The total expenditure of the government on child protection remains a mere 0.34 percent of India's Gross Domestic Product, and approximately 170 million children continue to live in precarious circumstances, experts said Thursday.
In the last 20 years, India has made impressive strides towards improving legal, policy, and administrative frameworks aimed at protecting and promoting the rights of children and adolescents, experts gathered at a seminar on child rights organised by the FXB Center for Health and Human Rights of Harvard University, in conjunction with the Public Health Foundation of India, said.
In her keynote address, Shantha Sinha, professor of Political Science at the University of Hyderabad who had served as the first chief of the National Commission for the Protection of Child Rights and is also renowned for her activism to prevent child labour, expressed deep concern about child security and listed the barriers to adolescent empowerment in India, especially for abused and neglected children abandoned by parents and families.
"There are 42 million children in the 14-18 age group who are out of school, who live in exploitative environments lacking financial and personal security, and who are vulnerable to early marriage, gender discrimination and so on.
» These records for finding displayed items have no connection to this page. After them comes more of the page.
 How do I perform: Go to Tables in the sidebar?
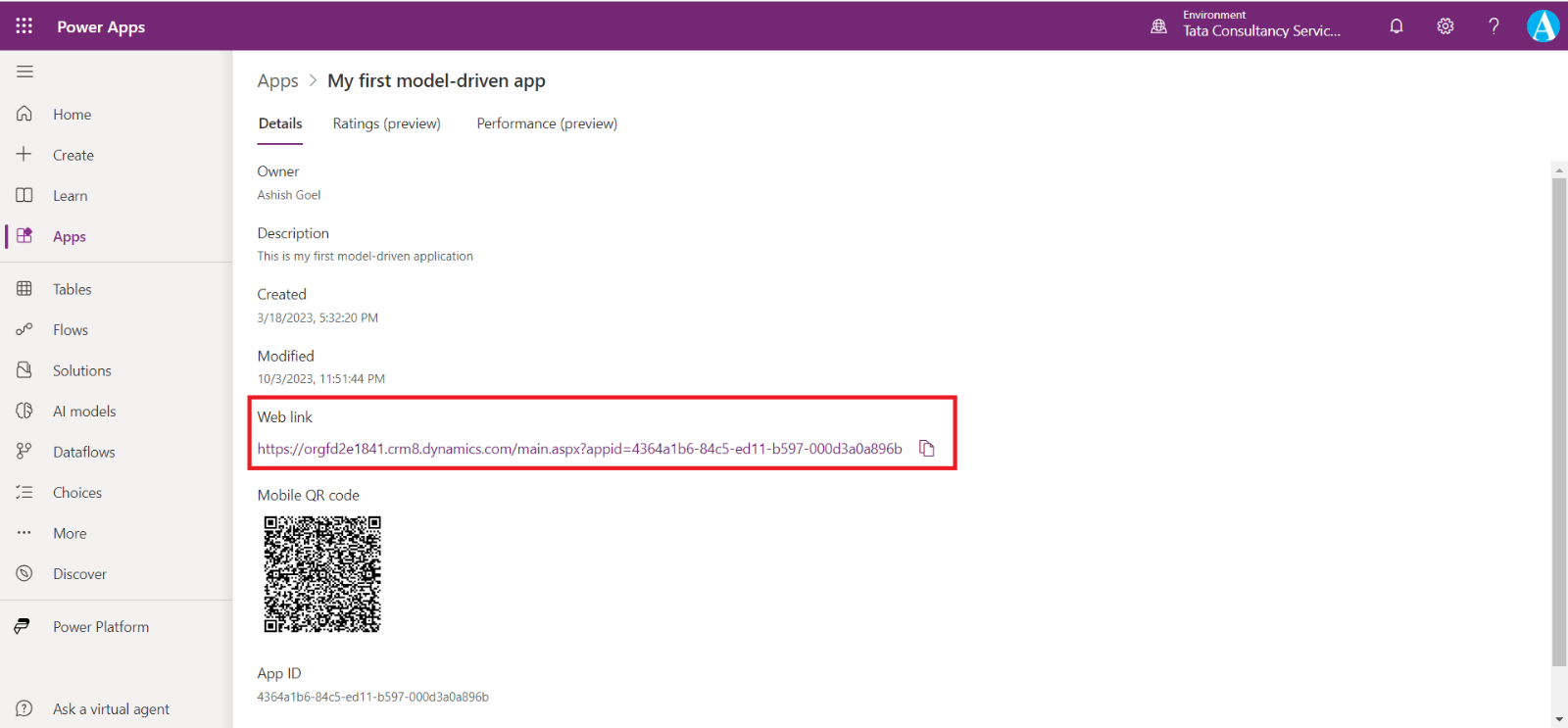72,289
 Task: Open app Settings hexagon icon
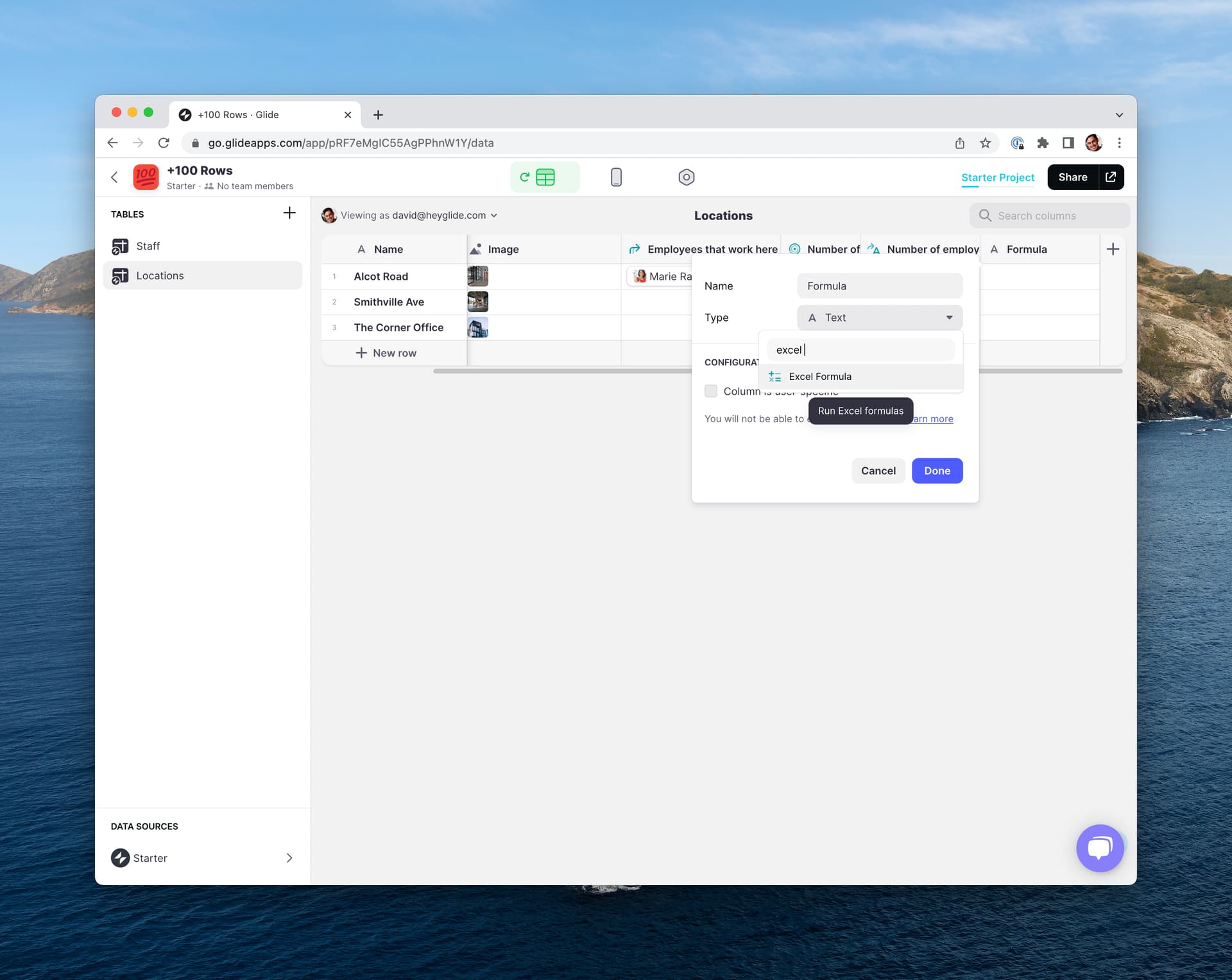click(686, 177)
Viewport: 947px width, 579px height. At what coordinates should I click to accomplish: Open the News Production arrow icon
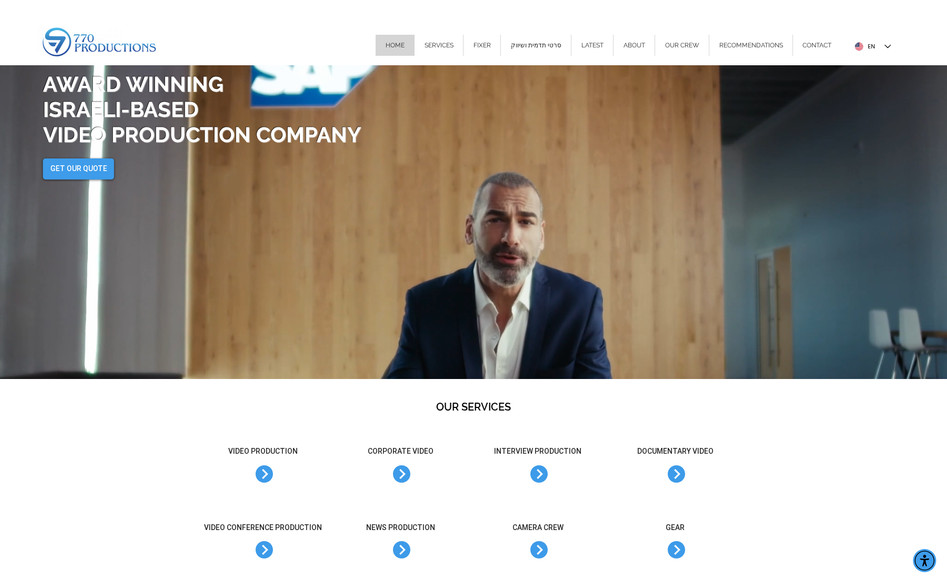tap(402, 549)
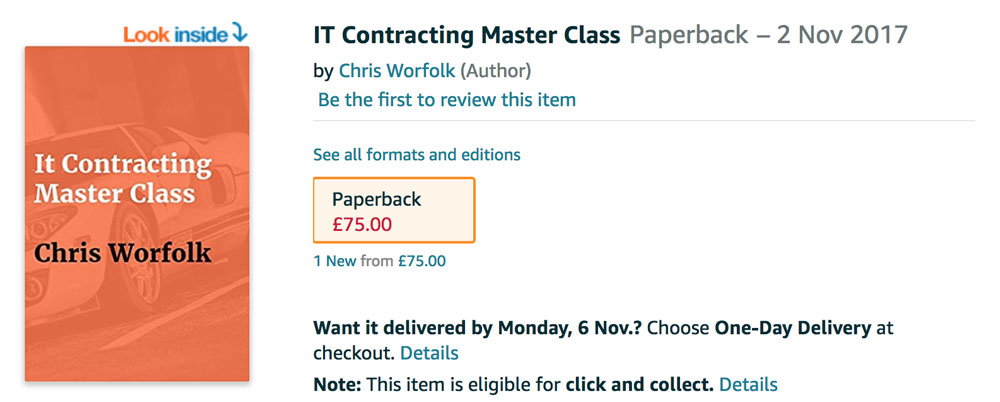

They need the full support of the state and its services to exercise their own agency and negotiate a path towards dignity and freedom," she said.
K. Srinath Reddy, president, Public Health Foundation of India said: "Children live, learn and grow, not in isolation, but as part of families, communities and society. Hence community-based solutions that foster health and nutrition, psychosocial well-being, education, self-respect, dignity and the social reintegration of children and adolescents are the best way to ensure physical and psychological recovery."